An exact, complete copy of the entries is needed, with the pictures left out.

(Saved data entries)
*** Begin section ***

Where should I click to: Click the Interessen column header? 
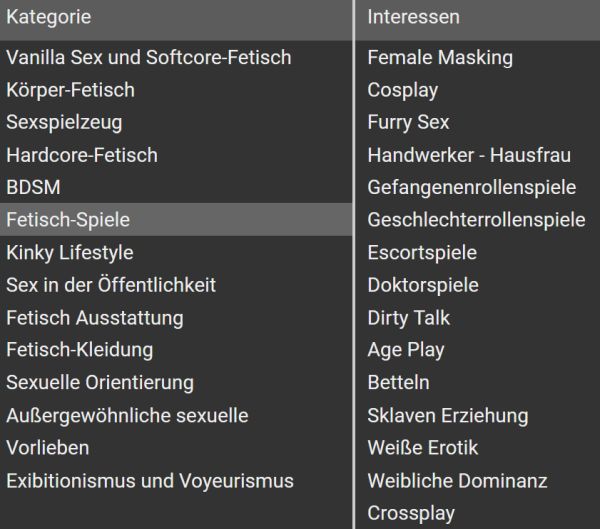[x=414, y=17]
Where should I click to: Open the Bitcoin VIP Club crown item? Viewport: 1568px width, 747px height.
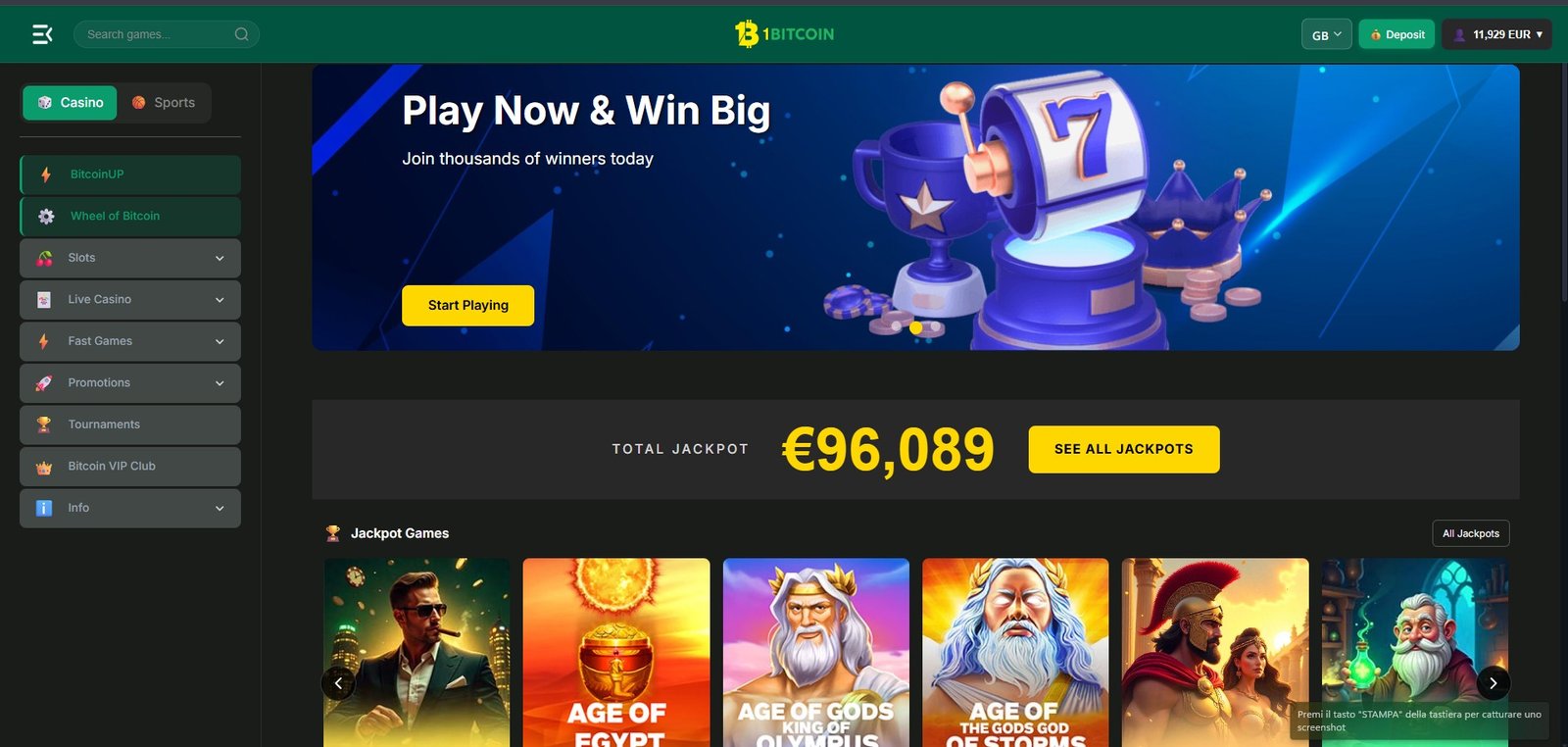pos(130,467)
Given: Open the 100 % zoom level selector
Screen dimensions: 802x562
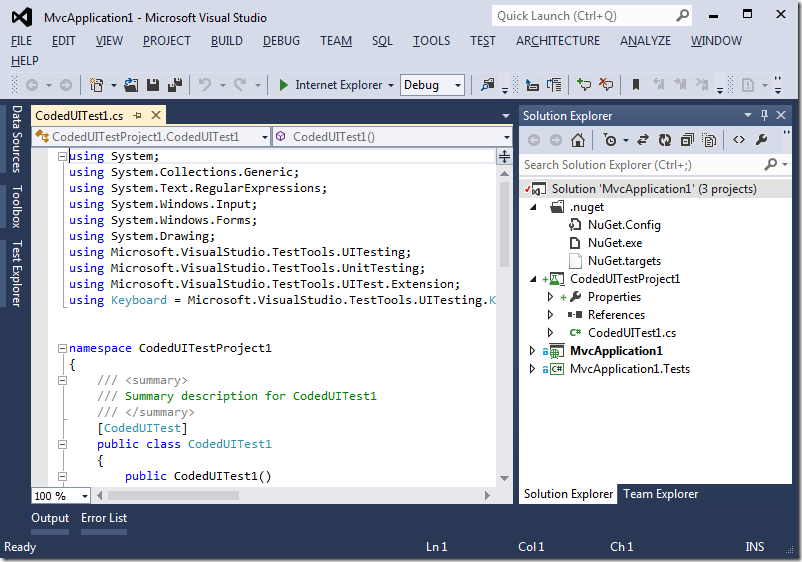Looking at the screenshot, I should pyautogui.click(x=84, y=496).
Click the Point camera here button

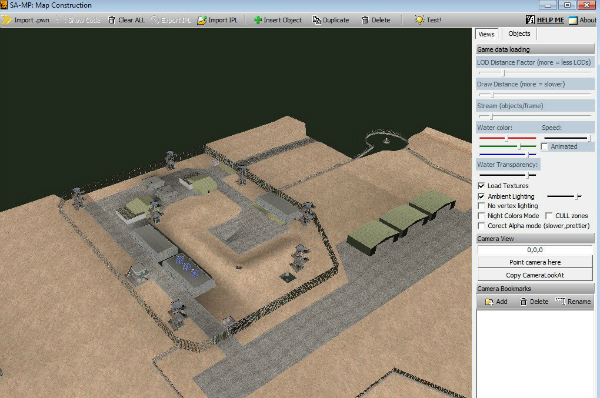coord(535,262)
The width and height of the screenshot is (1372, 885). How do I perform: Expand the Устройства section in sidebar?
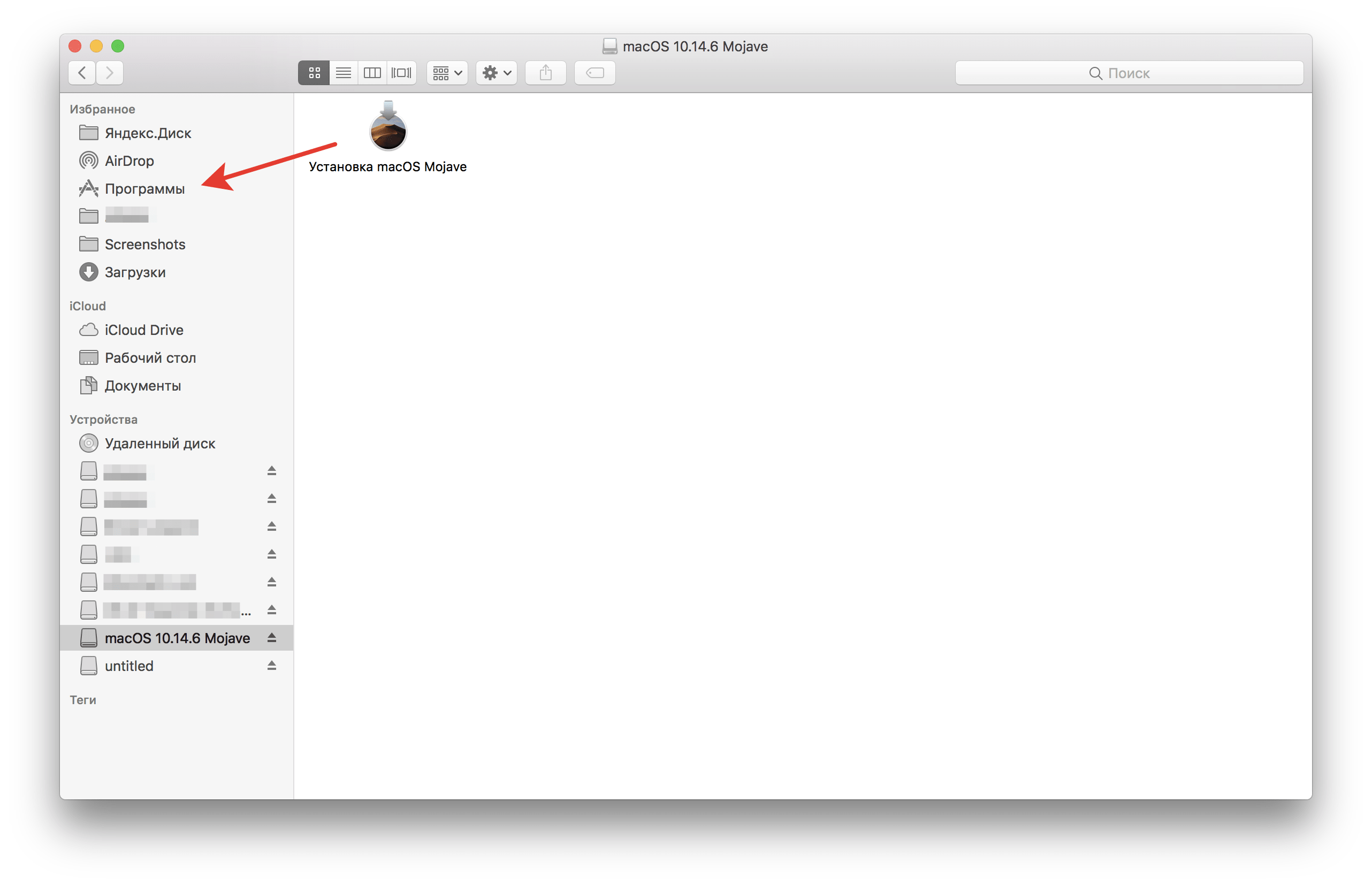click(100, 418)
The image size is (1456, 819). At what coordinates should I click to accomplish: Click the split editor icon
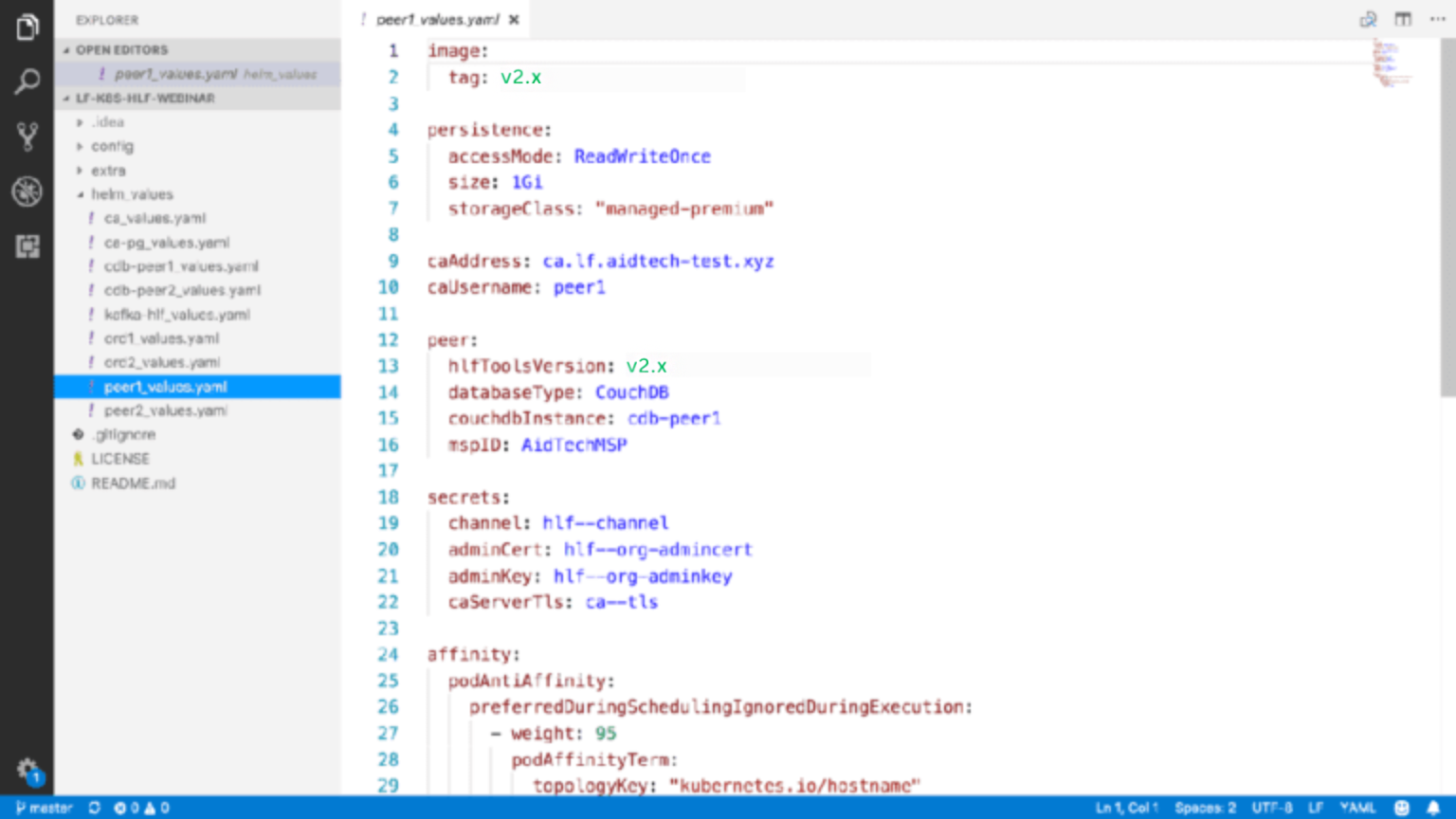point(1403,19)
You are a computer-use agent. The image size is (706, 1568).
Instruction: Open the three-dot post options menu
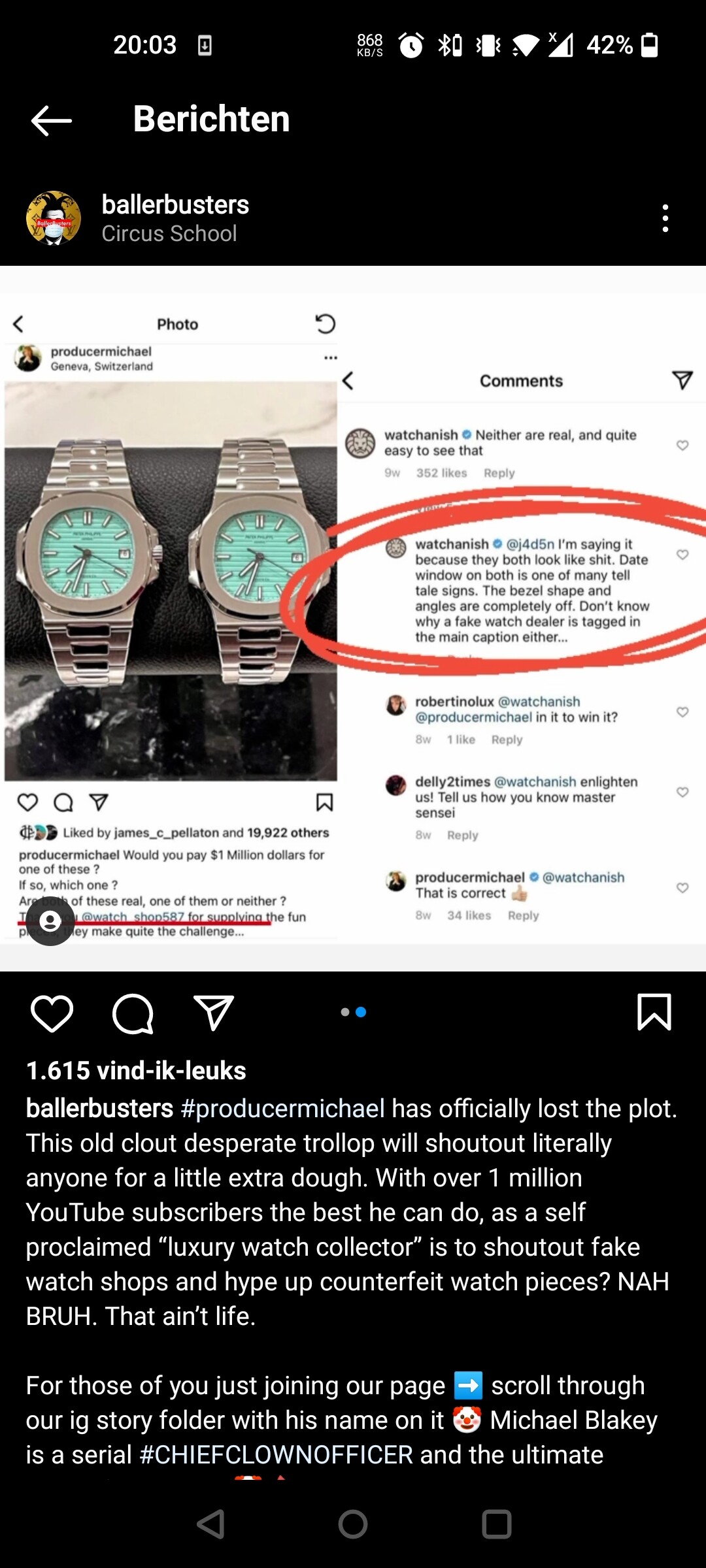click(665, 218)
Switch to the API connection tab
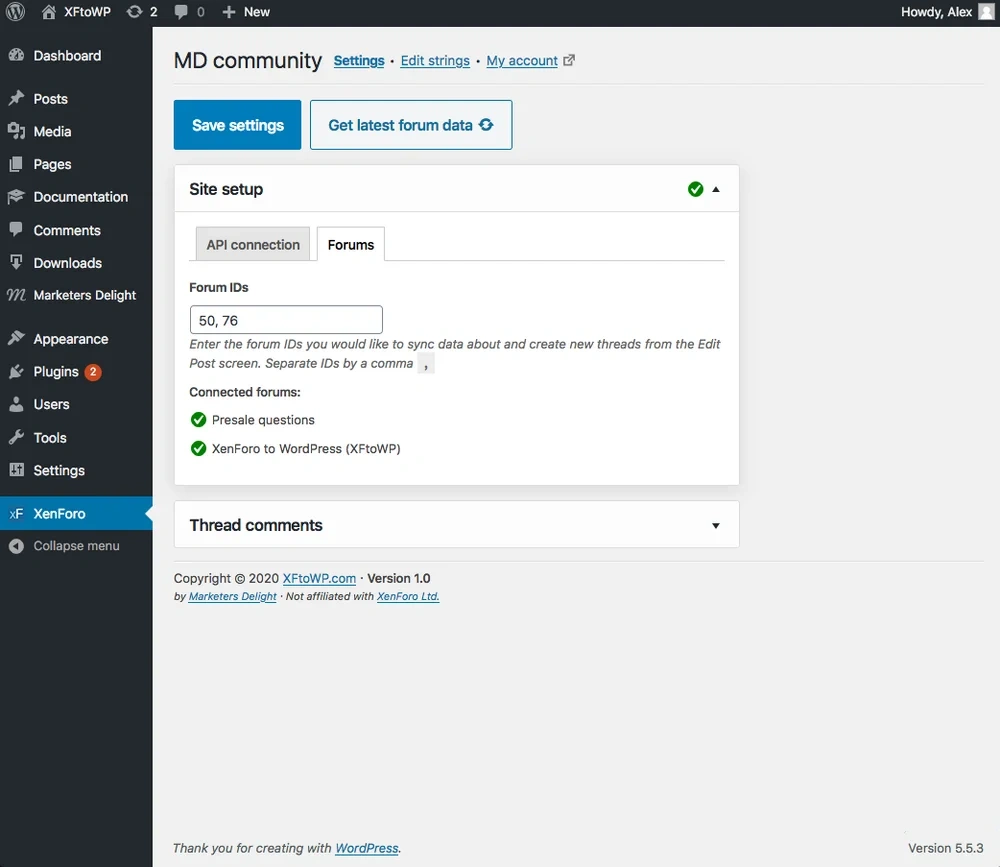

*** End section ***

■ REPLY TO THE EXERCISE
Where should I click to: Click the Interessen column header? 
[x=414, y=17]
Where should I click to: Open the Bitcoin VIP Club crown item? Viewport: 1568px width, 747px height.
pos(130,467)
Given: Open the 100 % zoom level selector
Screen dimensions: 802x562
Looking at the screenshot, I should pyautogui.click(x=84, y=496).
Click the Point camera here button

coord(535,262)
The width and height of the screenshot is (1372, 885). How do I perform: Expand the Устройства section in sidebar?
click(100, 418)
The image size is (1456, 819). At what coordinates should I click to accomplish: Click the split editor icon
point(1403,19)
You are a computer-use agent. The image size is (706, 1568).
Instruction: Open the three-dot post options menu
click(665, 218)
Switch to the API connection tab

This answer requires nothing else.